A haunted house in Kingstown, Co. Dublin, was investigated by Professor W. Barrett and Professor Henry Sidgwick. The story is singularly well attested (as one might expect from its being inserted in the pages of the Proceedings S.P.R.[3]), as the apparition was seen on three distinct occasions, and by three separate persons who were all personally known to the above gentlemen. The house in which the following occurrences took place is described as being a very old one, with unusually thick walls. The lady saw her strange visitant in her bedroom. She says: "Disliking cross-lights, I had got into the habit of having the blind of the back window drawn and the shutters closed at night, and of leaving the blind raised and the shutters opened towards the front, liking to see the trees and sky when I awakened. Opening my eyes now one morning, I saw right before me (this occurred in July 1873) the figure of a woman, stooping down and apparently looking at me. Her head and shoulders were wrapped in a common woollen shawl; her arms were folded, and they were also wrapped, as if for warmth, in the shawl. I looked at her in my horror, and dared not cry out lest I might move the awful thing to speech or action. Behind her head I saw the window and the growing dawn, the looking-glass upon the toilet-table, and the furniture in that part of the room.
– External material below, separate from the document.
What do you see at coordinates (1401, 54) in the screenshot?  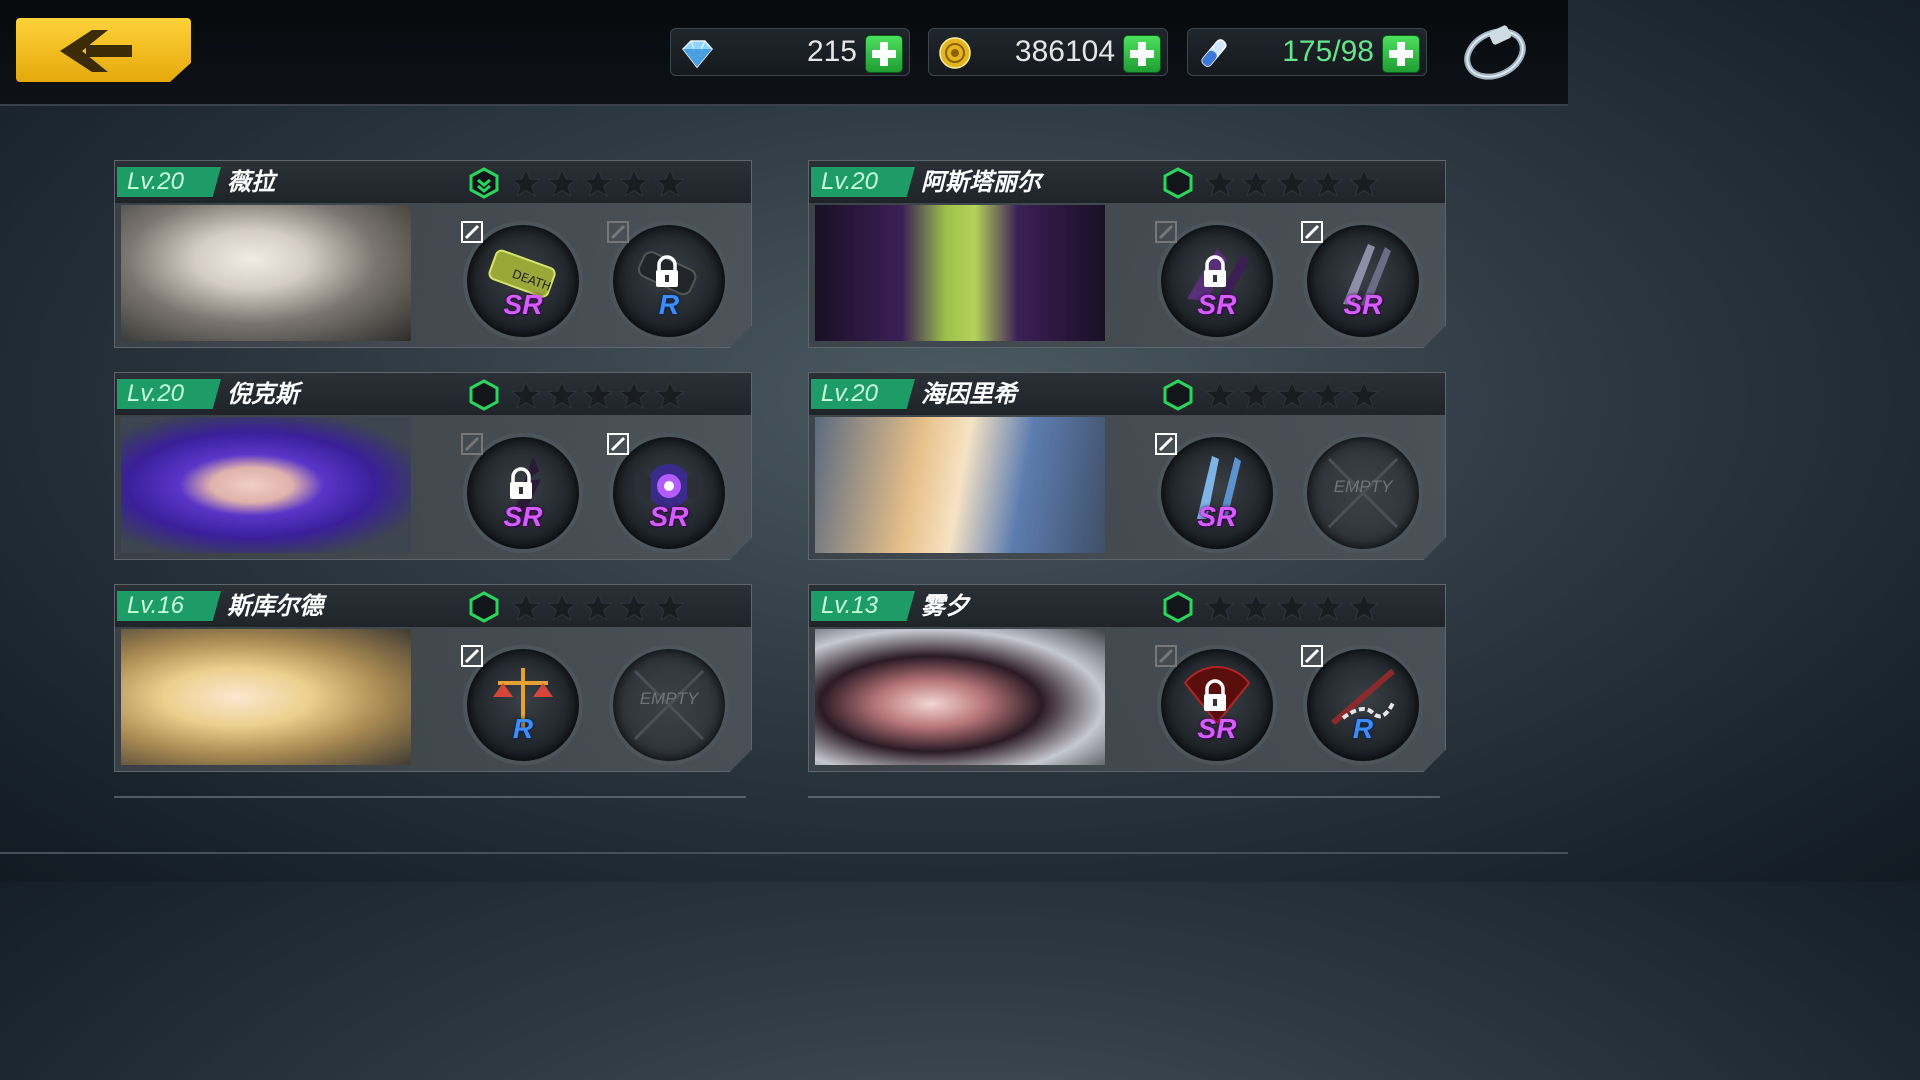 I see `add-stamina-button` at bounding box center [1401, 54].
After what may have been only seconds—of the duration of this vision I cannot judge—she raised herself and went backwards towards the window, stood at the toilet-table, and gradually vanished. I mean she grew by degrees transparent, and that through the shawl and the grey dress she wore I saw the white muslin of the table-cover again, and at last saw that only in the place where she had stood." The lady lay motionless with terror until the servant came to call her. The only other occupants of the house at the time were her brother and the servant, to neither of whom did she make any mention of the circumstance, fearing that the former would laugh at her, and the latter give notice.

[Footnote 3: July 1884, p. 141.]

Exactly a fortnight later, when sitting at breakfast, she noticed that her brother seemed out of sorts, and did not eat. On asking him if anything were the matter, he answered, "I have had a horrid nightmare—indeed it was no nightmare: I saw it early this morning, just as distinctly as I see you." "What?" she asked. "A villainous-looking hag," he replied, "with her head and arms wrapped in a cloak, stooping over me, and looking like this—" He got up, folded his arms, and put himself in the exact posture of the vision. Whereupon she informed him of what she herself had seen a fortnight previously.
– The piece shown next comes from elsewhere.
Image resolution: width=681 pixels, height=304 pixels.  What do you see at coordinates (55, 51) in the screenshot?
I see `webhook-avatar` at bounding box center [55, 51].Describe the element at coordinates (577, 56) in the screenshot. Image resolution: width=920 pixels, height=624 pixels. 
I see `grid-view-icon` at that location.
About four years later, in the same month, the lady's married sister and two children were alone in the house. The eldest child, a boy of about four or five years, asked for a drink, and his mother went to fetch it, desiring him to remain in the dining-room until her return. Coming back she met the boy pale and trembling, and on asking him why he left the room, he replied, "Who is that woman—who is that woman?" "Where?" she asked. "That old woman who went upstairs," he replied. So agitated was he, that she took him by the hand and went upstairs to search, but no one was to be found, though he still maintained that a woman went upstairs. A friend of the family subsequently told them that a woman had been killed in the house many years previously, and that it was reported to be haunted.

CHAPTER II

HAUNTED HOUSES IN CONN'S HALF

From a very early period a division of Ireland into two "halves" existed. This was traditionally believed to have been made by Conn the Hundred-fighter and Mogh Nuadat, in A.D. 166. The north was in consequence known as Conn's Half, the south as Mogh's Half, the line of division being a series of gravel hills extending from Dublin to Galway. This division we have followed, except that we have included the whole of the counties of West Meath and Galway in the northern portion. We had hoped originally to have had four chapters on Haunted Houses, one for each of the four provinces, but, for lack of material from Connaught, we have been forced to adopt the plan on which Chapters I-III are arranged.